I need to calculate the Covariance of two random variables $X$ and $Y$ with exponential distributions.
The probability density functions are $f(x)=\lambda \cdot e^{-\lambda x}$ for $x \in [0, \infty)$ and $f(y)=\lambda \cdot e^{-\lambda (y-b)}$ where $b \in \mathbb{R^+}$ for $y \in [b, \infty)$
My lecture states that $ Cov(X,Y)= E[XY] - E[X]E[Y] $.
I know that $ E[X]= \int xf(x)dx $
Here is the Question: How do I calculate $E[XY]$ ? I would guess I need to calculate a joint density function $f_{XY} (x,y)$ to then calculate the expected value $ E[XY] = \int_b^\infty \int_0^\infty xyf_{XY}(x,y)dxdy$
However I don´t know how to calculate the joint density function.

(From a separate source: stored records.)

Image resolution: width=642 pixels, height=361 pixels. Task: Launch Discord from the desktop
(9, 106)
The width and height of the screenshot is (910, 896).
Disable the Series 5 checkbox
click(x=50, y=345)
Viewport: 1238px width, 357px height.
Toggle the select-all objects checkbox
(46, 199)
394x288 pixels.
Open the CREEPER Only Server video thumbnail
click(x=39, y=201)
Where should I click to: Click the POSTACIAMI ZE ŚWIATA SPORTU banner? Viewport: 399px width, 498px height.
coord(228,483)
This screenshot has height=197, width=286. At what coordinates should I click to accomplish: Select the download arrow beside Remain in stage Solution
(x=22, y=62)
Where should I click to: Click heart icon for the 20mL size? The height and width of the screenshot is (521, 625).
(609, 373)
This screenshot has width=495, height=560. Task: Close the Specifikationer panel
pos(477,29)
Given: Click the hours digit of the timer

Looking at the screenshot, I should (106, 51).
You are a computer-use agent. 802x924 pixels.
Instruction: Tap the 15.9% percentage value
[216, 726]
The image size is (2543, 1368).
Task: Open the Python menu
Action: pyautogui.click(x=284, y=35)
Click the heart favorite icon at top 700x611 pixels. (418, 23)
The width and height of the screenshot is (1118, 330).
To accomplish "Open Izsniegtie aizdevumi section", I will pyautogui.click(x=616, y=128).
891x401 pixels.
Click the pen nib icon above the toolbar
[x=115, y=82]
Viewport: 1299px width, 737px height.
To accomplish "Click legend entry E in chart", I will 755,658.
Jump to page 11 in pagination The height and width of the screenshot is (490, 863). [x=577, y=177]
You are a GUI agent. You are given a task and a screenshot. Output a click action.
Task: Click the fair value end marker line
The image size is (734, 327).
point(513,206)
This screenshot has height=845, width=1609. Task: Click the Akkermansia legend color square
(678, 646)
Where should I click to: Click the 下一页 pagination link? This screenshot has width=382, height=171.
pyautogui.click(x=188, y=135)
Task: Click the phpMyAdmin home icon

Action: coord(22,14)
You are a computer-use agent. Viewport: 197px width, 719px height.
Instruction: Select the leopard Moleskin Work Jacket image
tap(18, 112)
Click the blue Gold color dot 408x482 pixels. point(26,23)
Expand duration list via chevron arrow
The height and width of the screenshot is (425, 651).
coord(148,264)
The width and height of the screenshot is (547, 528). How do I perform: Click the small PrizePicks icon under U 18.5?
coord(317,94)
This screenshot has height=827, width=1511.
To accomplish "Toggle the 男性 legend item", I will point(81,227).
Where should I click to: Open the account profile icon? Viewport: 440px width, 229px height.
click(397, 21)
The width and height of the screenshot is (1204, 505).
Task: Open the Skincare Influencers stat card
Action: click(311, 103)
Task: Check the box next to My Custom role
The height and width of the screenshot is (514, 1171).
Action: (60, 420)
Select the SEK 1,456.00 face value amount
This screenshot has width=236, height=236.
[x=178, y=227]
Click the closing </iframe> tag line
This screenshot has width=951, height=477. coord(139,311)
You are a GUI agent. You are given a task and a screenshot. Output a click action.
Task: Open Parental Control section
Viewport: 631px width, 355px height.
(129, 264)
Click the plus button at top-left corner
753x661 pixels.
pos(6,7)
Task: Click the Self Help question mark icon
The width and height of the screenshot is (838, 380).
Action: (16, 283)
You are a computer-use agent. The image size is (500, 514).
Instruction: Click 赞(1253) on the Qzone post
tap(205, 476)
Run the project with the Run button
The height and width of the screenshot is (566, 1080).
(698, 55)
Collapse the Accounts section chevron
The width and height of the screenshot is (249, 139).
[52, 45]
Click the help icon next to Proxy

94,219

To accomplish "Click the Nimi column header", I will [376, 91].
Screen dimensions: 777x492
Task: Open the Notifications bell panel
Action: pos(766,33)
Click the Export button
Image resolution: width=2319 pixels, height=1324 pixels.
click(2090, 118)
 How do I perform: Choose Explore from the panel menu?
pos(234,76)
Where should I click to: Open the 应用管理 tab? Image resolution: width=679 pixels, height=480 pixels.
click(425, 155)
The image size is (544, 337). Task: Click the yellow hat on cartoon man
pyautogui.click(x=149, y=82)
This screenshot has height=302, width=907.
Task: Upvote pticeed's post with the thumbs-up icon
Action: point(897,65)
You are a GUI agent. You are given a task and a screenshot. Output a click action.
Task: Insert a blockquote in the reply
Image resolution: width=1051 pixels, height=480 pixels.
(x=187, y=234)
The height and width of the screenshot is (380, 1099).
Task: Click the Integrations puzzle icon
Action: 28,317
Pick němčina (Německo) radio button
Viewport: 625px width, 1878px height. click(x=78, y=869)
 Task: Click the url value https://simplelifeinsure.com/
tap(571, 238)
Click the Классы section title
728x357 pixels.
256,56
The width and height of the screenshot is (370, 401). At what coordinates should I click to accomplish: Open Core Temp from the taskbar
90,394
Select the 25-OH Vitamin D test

Nor do I know how to determine if the Variables are independent, if they were, the covariance would of course be zero.
EDIT: I should add: X is the random variable for time to failure of a system. Y is the random variable for time to failure + set amount of time b. I am not sure wether it was correct to construct the pdf for Y the way I did. Now I feel like, intuitively, X and Y should be dependent on each other and strongly correlate.
- Edited values of 5 to be b to keep the question more general( 5 is the value of b given in the exercise, the value $\lambda = 1/1700$ is also given)
- For the full exercise, see the pictureExcercise about exponential distributions
After consulting with the lecturer, the trick seems to be realizing that:
$$ Y = X+b$$
which can be used to rewrite
$$ Cov(X,Y) = E[XY] - E[X]E[Y] = E[X(X+b)] - E[X]E[X+b]$$
to receive
$$Cov(X,Y) = E[X^2]+bE[X] - E[X](E[X]+E[b]) = E[X^2]+bE[X] - E[X]^2-bE[X]= Var[X]$$
with $ E[b] = b$ , because $b$ is a constant
and $ E[X^2] - E[X]^2 = Var[X]$
All this leads to the realization that the coefficient of correlation is 1
$$ r_{xy} = {Cov(X,Y) \over \sqrt{Var[X]Var[Y]}} = 1$$
since $Y = X+b$, meaning they are perfectly correlated.
All this makes it possible to circumvent calculating a joint density/distribution function and from there calculating the integrals for the different expectation values.